Twenty years ago, Nancy threw a birthday tea party for her mom. It was so much fun, she decided to do a holiday tea for her own friends. Ever since then, each year on a Sunday afternoon in December, Nancy has invited her women friends to a tea. It’s a 3-hour open house-type event. She began with 30 invitations the first year and now sends invites to 70+ women from all parts of her life, including childhood friends, women she got to know as parents of her kids’ friends, work friends and a few assorted friends like me.
Fast forward to yesterday. The afternoon was sunny and the event was in full swing when I arrived. About 50 women mingled easily. We drank tea, and ate small sandwiches and savory scones, tiny cupcakes, macarons and other delights. But mostly we talked, laughed, and enjoyed each other.

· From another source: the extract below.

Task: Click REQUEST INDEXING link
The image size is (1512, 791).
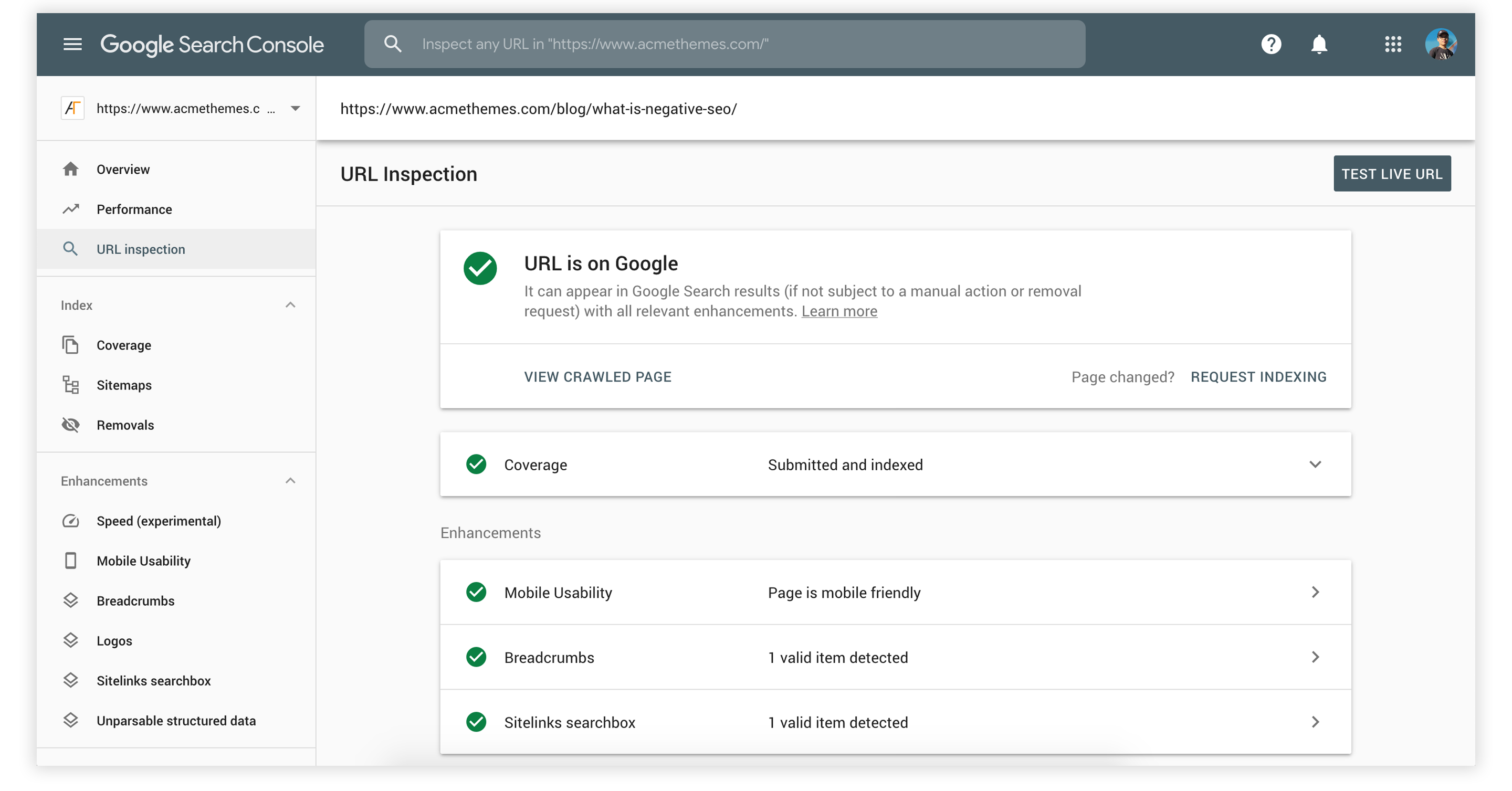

I do love parties, and this was a great one. But not in the way that parties often are. There was no liquor – not even a drop of wine or mulled cider – and no beautiful music. OK, the food was delicious.
And the ambiance was lovely, complete with candles, flower arrangements, silver service from her mother, and those adorable cookie stands I always wished I owned.
But really the best part was the chance to connect with women I don’t see frequently enough and to meet others in a relaxed atmosphere. When I walked in I saw only 2 women who are close friends of mine and a few other acquaintances. But it was easy to join conversations and mingle as we poured ourselves – and each other – cups of tea.
Nancy seems to enjoy the tea as much as any of the guests and to me, that’s the sign of a successful party. I asked her what she thought makes it so delightful. She pointed out that: 1) it’s all women – most of us dressed up for the occasion, but the vibe was definitely low key; 2) it’s a great way to reconnect with people – women who meet at the tea each year sometimes get to know each other even though they don’t travel in the same circles otherwise; and 3) she keeps adding new friends to the invitation list, so the group stays lively year after year. The event has become a marker for all those who look forward to it, and a wonderful memory as attendees remember teas in the past.
As far as I’m concerned, an event can become a tradition by the 2nd year if it feels right. And there is no requirement for fancy china, printed invitations or even fancy email invites. The food can be simple and the locale can rotate among friends. As long as you can’t wait to do it again next year – it’s a tradition.
Whether you go single sex or co-ed, whether it’s brunch, mid-afternoon, or evening, finding a new way to bring your friends together can turn into much more than a few hours of fun. A cookie swap, a latke cook-off, or a decoration-making free-for-all, if you don’t have one already, I hope you’ll enjoy creating your own holiday tradition.